The problem lies with the fact that the data does not prevent us from overselling (e.g we could decrement the RoomInventory
so it only ever represents current available, but that would likely cause ops confusion)
Database Locks
Max suggested that we have some form of table locking when checking reservations
We want some form of locking, the table level is probably excessive as only one person could ever make a reservation at a time, even if the reservation they're making is for unrelated inventory. So it's probably a good start to see what the docspostgres explicit locking on say.
Postgres and django allows to use a SELECT FOR UPDATE
FOR UPDATE causes the rows retrieved by the SELECT statement to be locked as though for update. This prevents them from being locked, modified or deleted by other transactions until the current transaction ends. That is, other transactions that attempt UPDATE, DELETE, SELECT FOR UPDATE, SELECT FOR NO KEY UPDATE, SELECT FOR SHARE or SELECT FOR KEY SHARE of these rows will be blocked until the current transaction ends; ...
Row Locking RoomInventory (not chosen)
This means if we lock the RoomInventory, then any other select for update will have to wait, So from https://docs.djangoproject.com/en/2.2/ref/models/querysets/#select-for-update our code would look something like:
RoomInventory.objects.select_for_update(the nights we're interested in, skip_locked=True)
with transaction.atomic():
do_an_inventory_check(on the nights we're interested in)
if we have stock then:
create_reservation()
This will mean we can only create Reservations when we hold the lock for the inventory we're interested in.
But what about existing Reservations, I can just up the quantity?
This needs some testing, but we can add a ManyToMany from the RoomReservation to RoomInventory that stores the nights that that reservation is for.
When you lock an object, it also locks the objects that it's related to. When we lock RoomInventory hopefully that'd lock any other RoomReservations on that inventory.
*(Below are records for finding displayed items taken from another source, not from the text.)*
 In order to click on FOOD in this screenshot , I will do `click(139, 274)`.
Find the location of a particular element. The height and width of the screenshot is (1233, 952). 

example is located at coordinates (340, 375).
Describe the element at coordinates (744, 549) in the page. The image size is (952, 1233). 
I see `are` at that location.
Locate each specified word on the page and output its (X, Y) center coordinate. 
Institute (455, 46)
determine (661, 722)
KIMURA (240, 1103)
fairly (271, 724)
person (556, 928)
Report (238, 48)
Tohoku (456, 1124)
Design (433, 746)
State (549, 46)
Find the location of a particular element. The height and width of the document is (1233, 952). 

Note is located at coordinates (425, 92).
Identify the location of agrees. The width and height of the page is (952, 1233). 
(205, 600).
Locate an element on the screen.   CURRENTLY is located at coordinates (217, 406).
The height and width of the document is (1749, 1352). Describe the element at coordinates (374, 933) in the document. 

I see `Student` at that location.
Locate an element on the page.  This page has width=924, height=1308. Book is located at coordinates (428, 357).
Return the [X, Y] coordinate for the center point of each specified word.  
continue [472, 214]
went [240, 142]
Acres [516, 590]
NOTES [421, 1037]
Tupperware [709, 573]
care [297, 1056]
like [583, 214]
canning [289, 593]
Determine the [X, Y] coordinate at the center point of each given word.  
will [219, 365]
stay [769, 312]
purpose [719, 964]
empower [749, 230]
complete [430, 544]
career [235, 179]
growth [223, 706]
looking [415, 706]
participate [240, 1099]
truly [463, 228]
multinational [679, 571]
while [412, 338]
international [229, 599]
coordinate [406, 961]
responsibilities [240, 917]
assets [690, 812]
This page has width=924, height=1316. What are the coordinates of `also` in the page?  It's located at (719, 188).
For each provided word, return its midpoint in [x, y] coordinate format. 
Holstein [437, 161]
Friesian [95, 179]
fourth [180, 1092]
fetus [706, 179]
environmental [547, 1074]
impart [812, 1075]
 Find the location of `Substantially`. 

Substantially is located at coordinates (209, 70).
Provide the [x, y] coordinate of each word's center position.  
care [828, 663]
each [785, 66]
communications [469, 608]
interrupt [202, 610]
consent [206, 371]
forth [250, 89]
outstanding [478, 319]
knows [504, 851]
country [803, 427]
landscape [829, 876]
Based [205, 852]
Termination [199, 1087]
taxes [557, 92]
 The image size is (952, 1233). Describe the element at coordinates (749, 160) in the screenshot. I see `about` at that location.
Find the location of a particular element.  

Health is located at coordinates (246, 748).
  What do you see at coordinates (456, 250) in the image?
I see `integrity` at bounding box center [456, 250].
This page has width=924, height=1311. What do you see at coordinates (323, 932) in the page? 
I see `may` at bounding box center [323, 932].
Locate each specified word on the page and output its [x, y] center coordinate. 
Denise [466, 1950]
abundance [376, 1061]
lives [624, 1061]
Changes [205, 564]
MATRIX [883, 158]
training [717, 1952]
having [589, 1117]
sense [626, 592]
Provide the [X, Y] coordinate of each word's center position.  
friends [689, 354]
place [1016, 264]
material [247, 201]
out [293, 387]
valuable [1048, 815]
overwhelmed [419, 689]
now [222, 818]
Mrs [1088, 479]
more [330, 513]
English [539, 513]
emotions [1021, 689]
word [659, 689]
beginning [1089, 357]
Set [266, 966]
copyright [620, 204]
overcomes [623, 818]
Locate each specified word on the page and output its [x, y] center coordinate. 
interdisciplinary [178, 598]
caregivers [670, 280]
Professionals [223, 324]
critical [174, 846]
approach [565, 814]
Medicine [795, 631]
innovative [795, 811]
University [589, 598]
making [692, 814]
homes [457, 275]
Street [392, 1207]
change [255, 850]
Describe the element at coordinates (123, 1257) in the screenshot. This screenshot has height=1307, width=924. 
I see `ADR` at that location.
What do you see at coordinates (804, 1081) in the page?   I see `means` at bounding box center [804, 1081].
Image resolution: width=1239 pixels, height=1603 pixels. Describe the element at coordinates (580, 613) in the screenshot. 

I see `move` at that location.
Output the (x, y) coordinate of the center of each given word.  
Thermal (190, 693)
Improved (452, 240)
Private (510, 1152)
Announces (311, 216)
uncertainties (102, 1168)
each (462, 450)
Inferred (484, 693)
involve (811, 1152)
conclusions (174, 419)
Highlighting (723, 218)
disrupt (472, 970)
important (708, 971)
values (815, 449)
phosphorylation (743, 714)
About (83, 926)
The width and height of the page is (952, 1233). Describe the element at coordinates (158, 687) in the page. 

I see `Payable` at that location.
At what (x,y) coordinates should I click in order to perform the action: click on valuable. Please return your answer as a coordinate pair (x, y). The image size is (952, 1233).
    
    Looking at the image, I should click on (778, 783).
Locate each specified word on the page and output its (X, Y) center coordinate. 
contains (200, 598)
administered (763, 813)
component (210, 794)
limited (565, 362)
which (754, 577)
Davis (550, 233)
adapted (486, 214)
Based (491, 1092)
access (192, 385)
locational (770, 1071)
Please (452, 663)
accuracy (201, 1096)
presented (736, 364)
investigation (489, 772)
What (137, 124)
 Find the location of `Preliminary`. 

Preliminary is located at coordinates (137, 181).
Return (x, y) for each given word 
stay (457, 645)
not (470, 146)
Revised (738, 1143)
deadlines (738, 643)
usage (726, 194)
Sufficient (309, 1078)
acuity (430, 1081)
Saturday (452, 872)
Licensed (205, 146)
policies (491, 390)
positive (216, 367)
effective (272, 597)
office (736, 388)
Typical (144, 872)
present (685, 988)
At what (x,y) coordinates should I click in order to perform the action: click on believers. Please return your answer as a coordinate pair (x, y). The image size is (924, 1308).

SELECT FOR UPDATE locking other tables in PostgreSQL - Database Administrators Stack Exchange
We'd would need to test for a many to many
skip_locked?
This allows us to other transactions to select_for_update other RoomInventory if there is not currently a lock on those rows.
So we can create inventory for different room inventory concurrently.
Potential Problems
- What's the performance implications of doing this?
- What timeout issues, live/dead/infinite lock scenarios could occur?
- many to many does not mean the reservation is locked? perhaps just the intermediate table?
Summary
lock the RoomInventory using select_for_update(skip_locked=True) for the duration of the inventory check and the creation of the reservation (i.e when we're going through the ambassador flow)
add a RoomReservation.used_inventory ManyToMany(RoomInventory) to prevent editing of existing Reservations at the same time that we're creating a new one.
Room Tokens and locking on a token level
Another idea would be to use foreign key constraints with a RoomInventoryToken model to represent rooms assigned to a reservation, when we want constraints on the number of rooms being sold, it's often best to use database constraints to enforce this, instead of something more fragile in code. So if we add a model:
class RoomInventoryToken(BaseModel):
room_inventory = ForeignKey(room_inventory)
reservation = ForegnKey(Reservation, null=True)
Each token represents a room, (we use token to avoid people thinking we've built rooming) and once it's used, it gets attached to a Reservation.
We'd want for a given list of RoomInventory (days of check in for a hotel) to select requested_quantity unused token(s), this can be achieved by
- using a GROUP_BY room_inventory
- and window function to give each non-null row a row number
- select for update (with skip locked), the one of these results.
This has a few advantages over inventory locking.
we only lock RoomInventoryTokens so multiple people can purchase the same inventory at once
we cannot over sell as we cannot assign tokens to more than one reservation (we'd need to be careful of say not giving away a token after it'd already been assigned)
We'd need to do some other stuff like create n tokens for RoomInventory.quantity and keep that in sync or preferably just remove RoomInventory.quantity altogether.
So, did it work and how'd the code turn out?
Pretty good! Of all the parts of the code that have had to deal with a relative amount of high traffic, this code has performed well, hasn't needed to be changed and our problems have been elsewhere such as pricing calculation.
There are quite a few improvements I'd like to make if I get the time.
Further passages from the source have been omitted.